1931, parution coup sur coup de deux autres de ses livres Les fantoches , œuvre dans laquelle il « a campé, avec le sourire désabusé du philosophe, tous ces hommes ballons, véritables fantoches, esprits mutinés qui s'acharnent à se concevoir autres qu'ils ne sont dans une société inexistante » comme le disait François Duvalier et La montagne ensorcelée où, en véritable psychologie, il pénètre le ressort caché des actions les plus secrètes…

Membre du Ministère de l'intérieur pour la seconde fois il n'en est pas moins convoqué par le Procureur de la République qui enquêtait sur ses possibles activités subversives et sera écroué au pénitencier national en 1933 « Je suis communiste. Aucune puissance au monde ne peut m'enlever ce droit. » allait-il déclarer.

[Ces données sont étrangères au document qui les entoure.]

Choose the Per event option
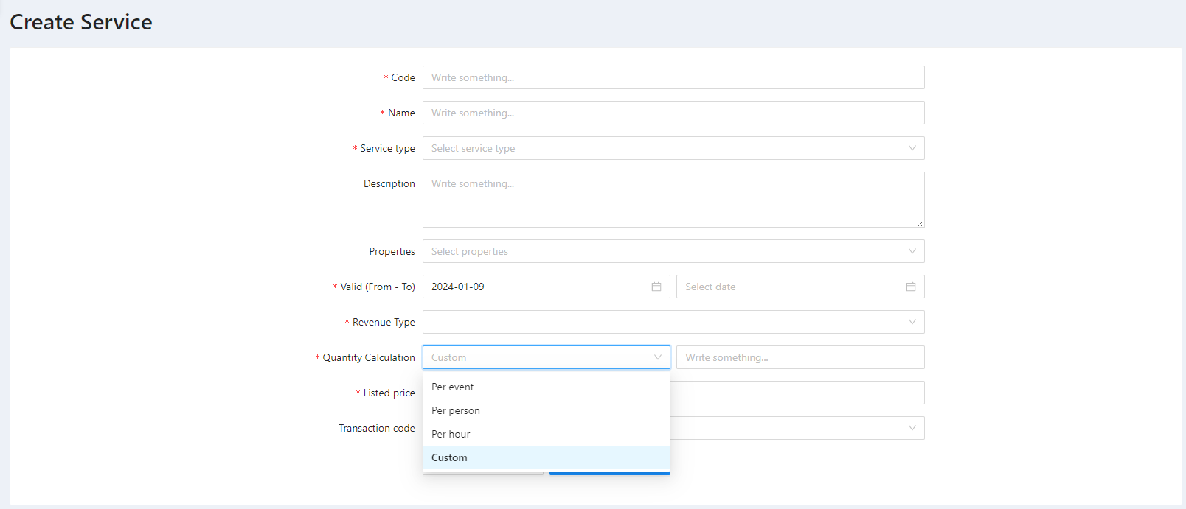The width and height of the screenshot is (1186, 509). point(453,387)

L'année suivante, marque la fondation du Parti communiste haïtien. Roumain publie son essai politique Analyse schématique déclarant « La couleur n'est rien, la classe est tout », et appelant au soulèvement des masses et à la lutte sous la bannière du Parti communiste. Pour le pouvoir en place, c'en était trop, et Roumain sera de nouveau dans les geôles du gouvernement à partir de décembre 1934 pour n'en sortir, cette fois qu'en juin 1936, fragilisé et miné par le paludisme.

Il quittera Haïti pour Bruxelles le 15 août : « A ma libération, j'ai été placé sous la plus stricte surveillance de la police (…) réduit à l'impuissance (…) C'est ainsi que je me suis vu forcé de m'exiler momentanément d'Haïti. » Lisez qu'il venait de se faire expulser après avoir passé en tout trente-deux mois dans les prisons de son pays. Roumain séjournera un an à Bruxelles avec sa famille « nous y vivons, nous essayons d'y être heureux », pour rejoindre Paris où il participera au Congrès des écrivains pour la défense de la culture. A Paris, Jacques Roumain s'inscrit à l'Institut d'ethnologie et aura pour maîtres Marcel Mauss, l'abbé Breuil et Paul Rivet dont il sera l'assistant au Musée de l'Homme. Roumain donnera aussi des articles dans les revues de gauche et « La tragédie haïtienne », parue dans Regards où il accusait le dictateur dominicain de l'époque de complicité de génocide avec les autorités haïtiennes, l'enverra devant la 12e Chambre correctionnelle qui le condamnera à quinze jours de prison avec sursis et 300 francs d'amende… L'honneur d'un dictateur était en jeu et la France se devait de le laver de tout soupçon…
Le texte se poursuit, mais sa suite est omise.